Liputan6.com, Jakarta Bola salju pemboikotan film Kucumbu Tubuh Indahku terus menggelinding. Sejumlah sineas menyampaikan pernyataan sikap terkait pemboikotan ini via media sosial.
Para sineas itu antara lain Hanung Bramantyo, Ernest Prakasa, hingga Joko Anwar. Joko Anwar menyebut, pemboikotan Kucumbu Tubuh Indahku merupakan bentuk sikap intoleransi yang belakangan tumbuh subur di Indonesia.
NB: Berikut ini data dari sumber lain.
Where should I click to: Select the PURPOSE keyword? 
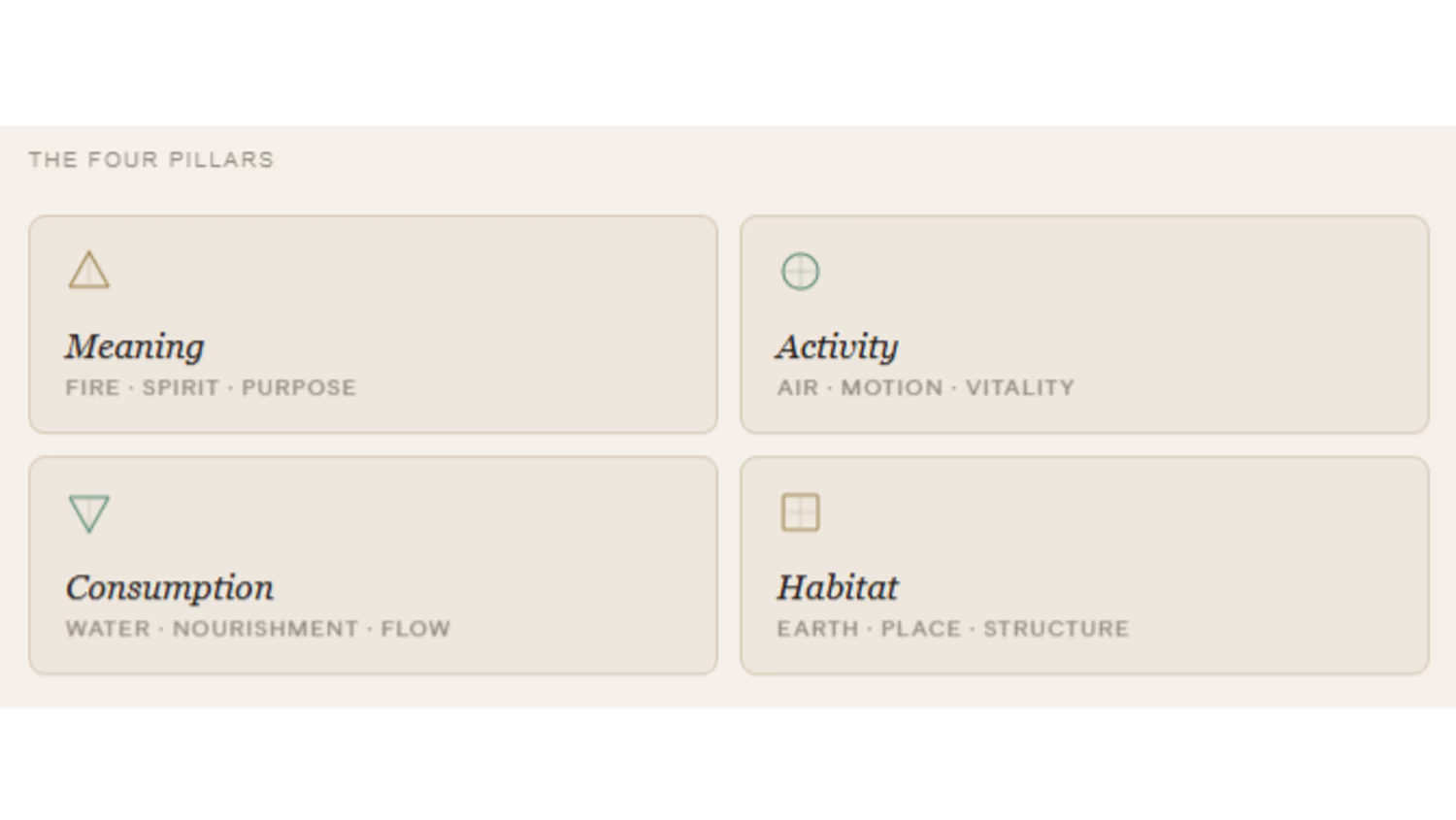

“Saya menandai sejak 2014, ada kasus pelarangan umat beragama lain beribadah dan hingga kini belum terselesaikan. Setelah itu marak kasus intoleransi dan kini film Kucumbu Tubuh Indahku diboikot," tutur Joko Anwar kepada Liputan6.com, Kamis (2/5/2019).
Advertisement
Baca Juga
Menurut Joko Anwar, intoleransi tak hanya soal beragama.
"Saat sekelompok orang memaksakan nilai yang mereka anut kepada orang lain, itu intoleransi. Saat beberapa orang tidak diizinkan menjalani nilai yang mereka pilih, itu juga intoleransi,” kata dia menambahkan.
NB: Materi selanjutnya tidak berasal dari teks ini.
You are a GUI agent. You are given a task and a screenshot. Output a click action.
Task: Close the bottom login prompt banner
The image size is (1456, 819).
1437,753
Kucumbu Tubuh Indahku mengisahkan kehidupan penari Lengger yang mengalami kekerasan dan trauma masa kecil. Joko Anwar menyebut ini konflik psikologis, bukan soal orientasi sekskual yang dipamerkan secara eksplisit.
Tindakan Represif
Sebelum Kucumbu Tubuh Indahku, ada beberapa film Indonesia yang bicara soal LGBT di antaranya Cokelat Stroberi, Detik Terakhir, dan Arisan!. Ketiga film ini dinyatakan lulus sensor oleh LSF. Peredarannya pun tidak menyalahi kaidah hukum.
“Kalau sebuah film yang telah lulus sensor (untuk klasifikasi penonton usia tertentu) diboikot peredarannya oleh sekelompok orang, ini tindakan represif secara horizontal. Saya pikir pemerintah harus responsif menyikapi ini," kata Joko Anwar.
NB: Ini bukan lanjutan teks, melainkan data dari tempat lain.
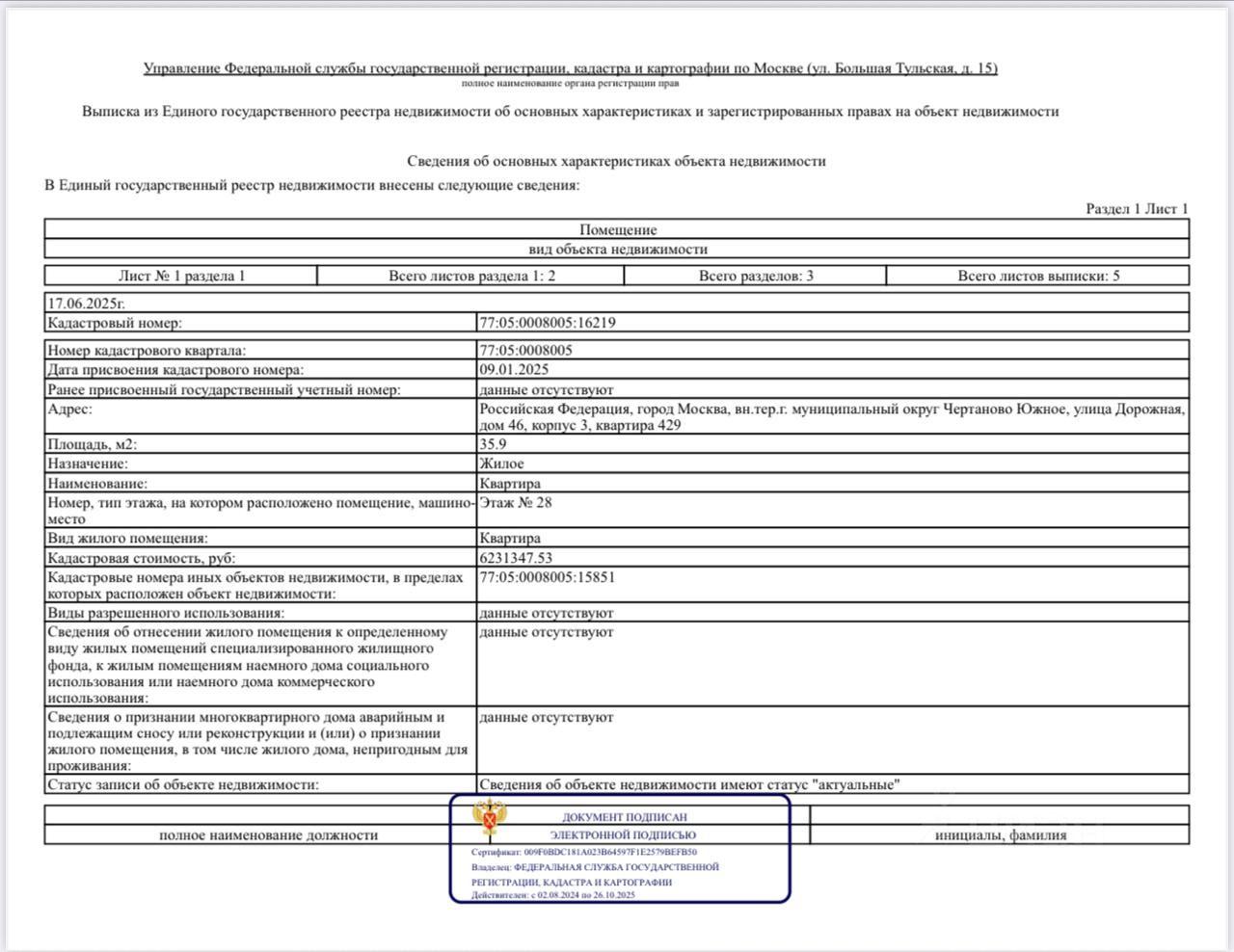Click the 'Раздел 1 Лист 1' label
The image size is (1234, 952).
click(x=1137, y=209)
Bila hal ini tak segera dilakukan, Joko Anwar khawatir dengan dampak negatif yang bakal timbul.
"Jika tidak, maka intoleransi akan makin subur di Indonesia, sebuah negara yang menjunjung keragaman. Keragaman adalah kekuatan Indonesia, maka jangan diseragamkan,” tutur Joko Anwar.